TO DO: Print each record that follows exactly, leaving the pictures behind.

Source data:
------------------------------------------------------------------------
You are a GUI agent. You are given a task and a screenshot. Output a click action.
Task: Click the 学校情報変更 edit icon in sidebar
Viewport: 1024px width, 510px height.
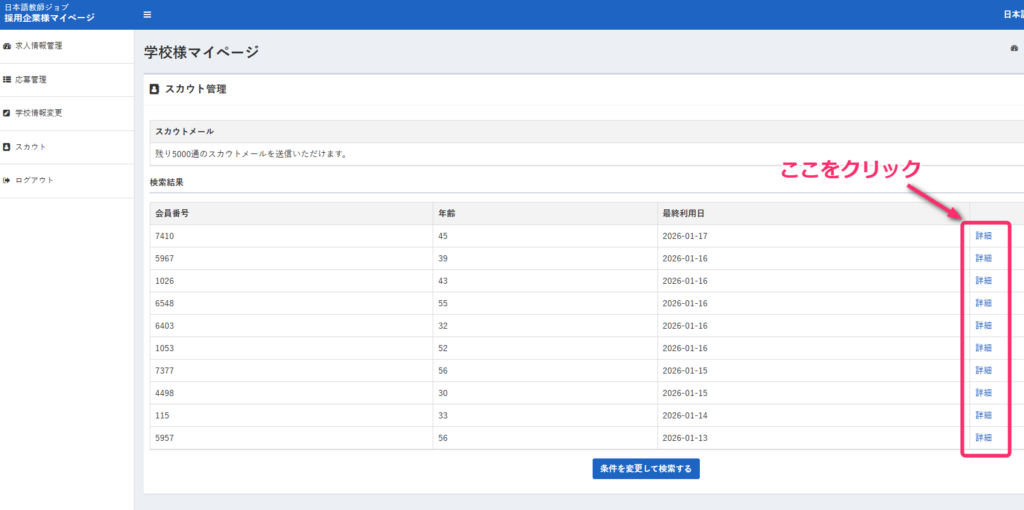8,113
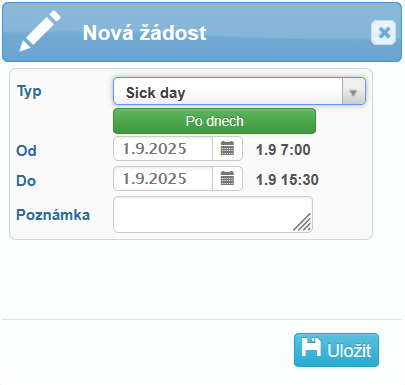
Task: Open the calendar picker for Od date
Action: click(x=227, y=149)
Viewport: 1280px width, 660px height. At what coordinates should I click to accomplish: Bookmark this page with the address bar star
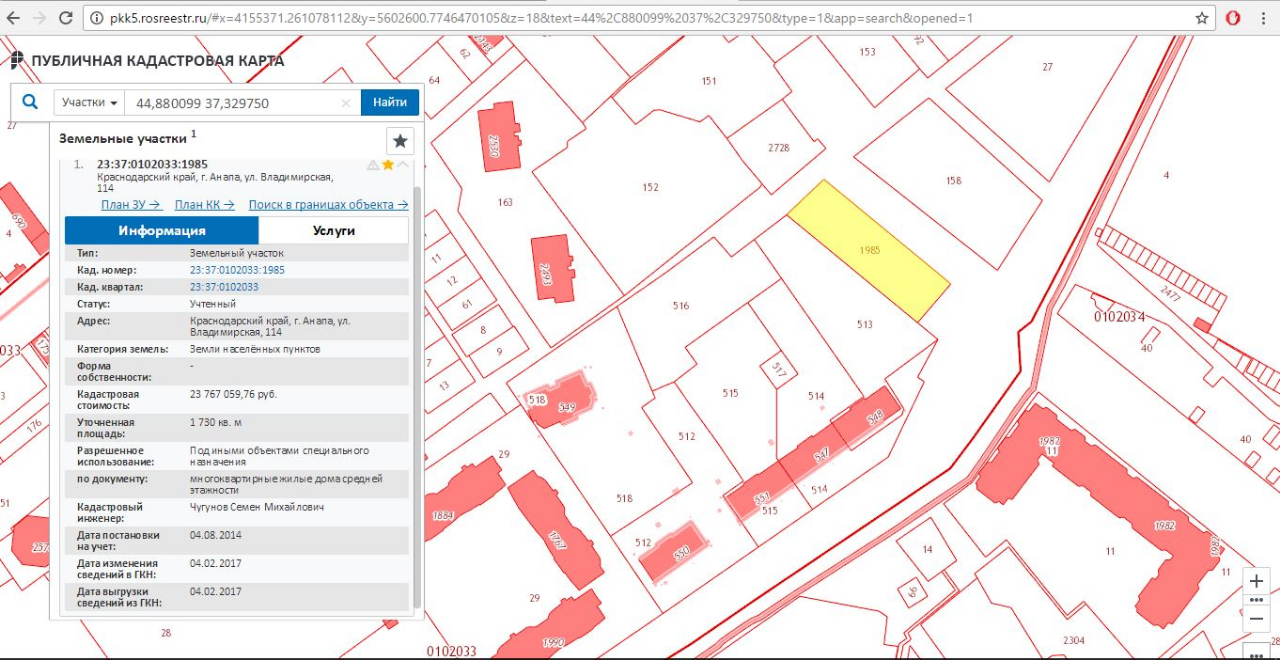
------------------------------------------------------------------------
EXERCISE RESULT:
You are a GUI agent. You are given a task and a screenshot. Output a click action.
Task: Click the 学校情報変更 edit icon in sidebar
Viewport: 1024px width, 510px height.
8,113
Task: Open the calendar picker for Od date
Action: click(x=227, y=149)
Viewport: 1280px width, 660px height. At what coordinates should I click to accomplish: Bookmark this page with the address bar star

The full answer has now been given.